Mais cela, encore une fois, est absurde.
François Poirier, PDG de TC Energy, dont l'entreprise a récemment annoncé un investissement de plusieurs milliards dans l'expansion de ses infrastructures et de ses pipelines aux États-Unis, a clairement expliqué pourquoi cet investissement n'est pas réalisé ici.
“ Le processus réglementaire actuel du Canada est trop complexe, trop subjectif et trop long ”, a déclaré M. Poirier. “ Il manque de rapidité et de prévisibilité, deux éléments essentiels pour instaurer la confiance des investisseurs, ce qui retarde des projets cruciaux qui serviraient les intérêts du Canada. ”
Carney fait clairement l'autruche. Ces lois ont un impact négatif majeur sur les investissements du secteur privé dans le secteur pétrolier et gazier canadien.

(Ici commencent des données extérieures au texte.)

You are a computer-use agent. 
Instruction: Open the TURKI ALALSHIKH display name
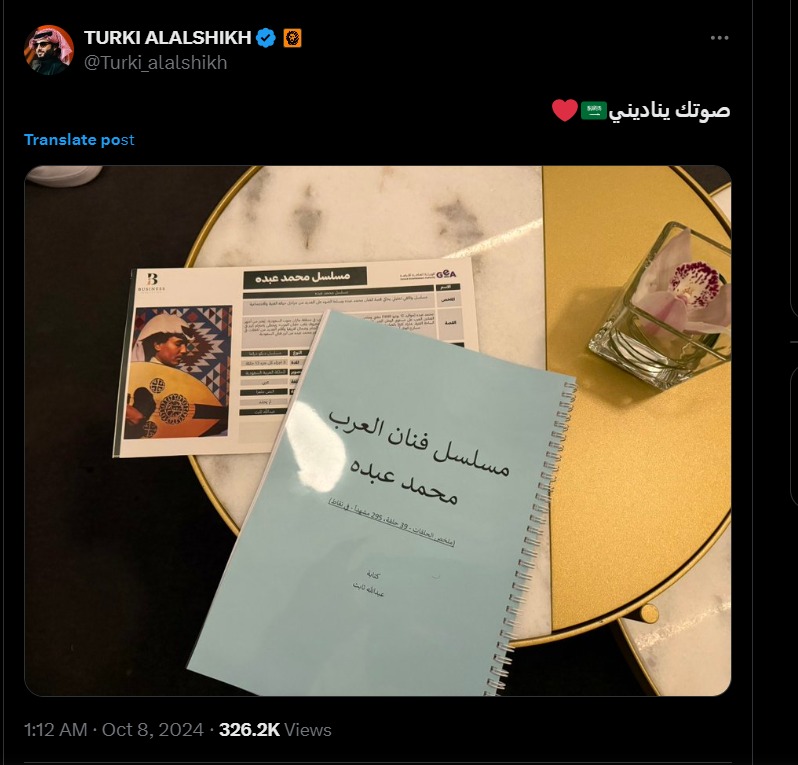point(167,38)
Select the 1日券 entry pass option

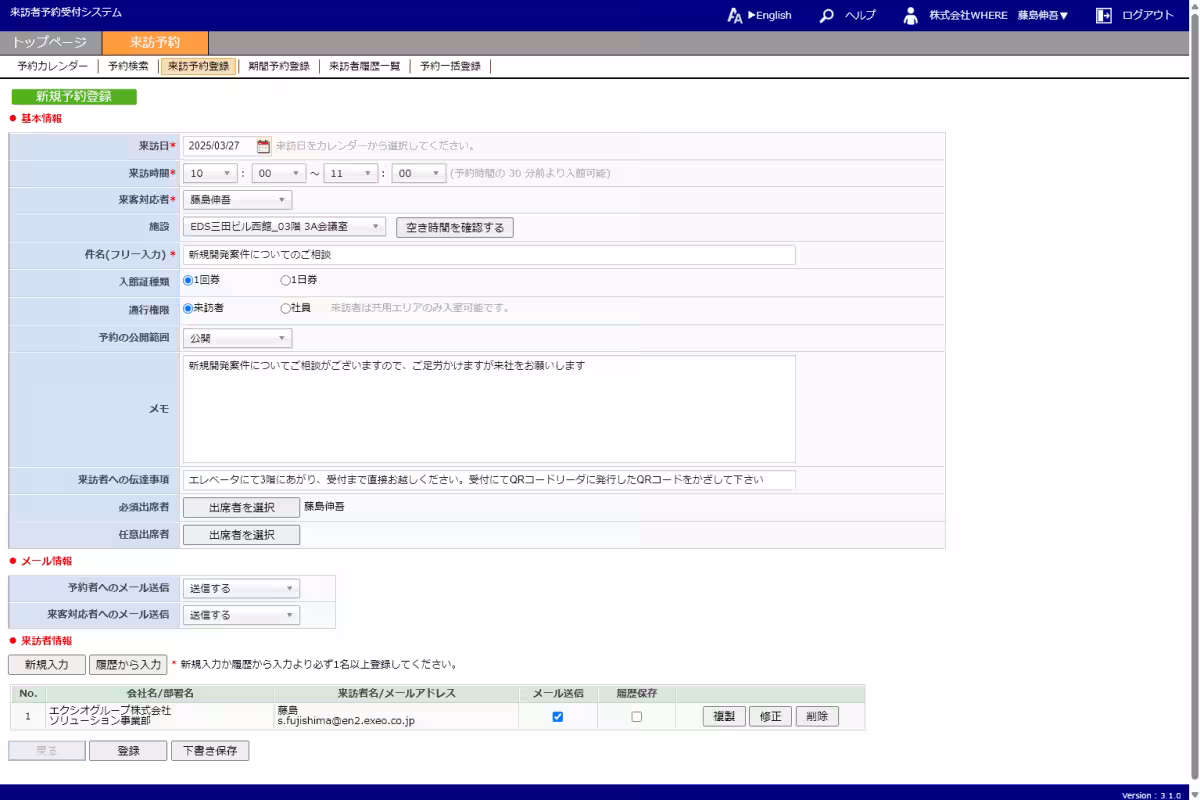tap(285, 280)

La Loi sur une seule économie canadienne, qui permet de déroger à certaines lois à la demande du gouvernement fédéral, laisse encore trop d’incertitudes. Si Ottawa refuse de l’utiliser, elle ne sera qu’un tigre de papier.
Il est temps que Carney fasse preuve de transparence. Le gouvernement de l'Alberta, les investisseurs du secteur privé et les Canadiens méritent de connaître la vérité.
Le gouvernement fédéral approuvera-t-il un jour un nouvel oléoduc de bitume vers la côte ouest ? Le gouvernement Carney s’attaquera-t-il au blocage réglementaire que TC Energy et d’autres entreprises considèrent comme un frein à l’investissement ? M. Carney se soucie-t-il seulement de l’avenir des sables bitumineux canadiens ?
Les Canadiens méritent une réponse.
Et chaque fois que Carney annonce une nouvelle série de “ grands projets nationaux ” qui n'incluent pas d'oléoduc, sa crédibilité s'en trouve amoindrie. Certains de ces projets sont certes pertinents, d'autres ne sont que des redites. Mais quand le terme “ grand ” figure dans le titre, les Canadiens sont en droit d'attendre plus qu'une simple liste de projets qui semble favoriser certains gouvernements provinciaux.
En matière d'énergie, il est temps que Carney cesse de tourner autour du pot et dise la vérité. Les Canadiens méritent mieux.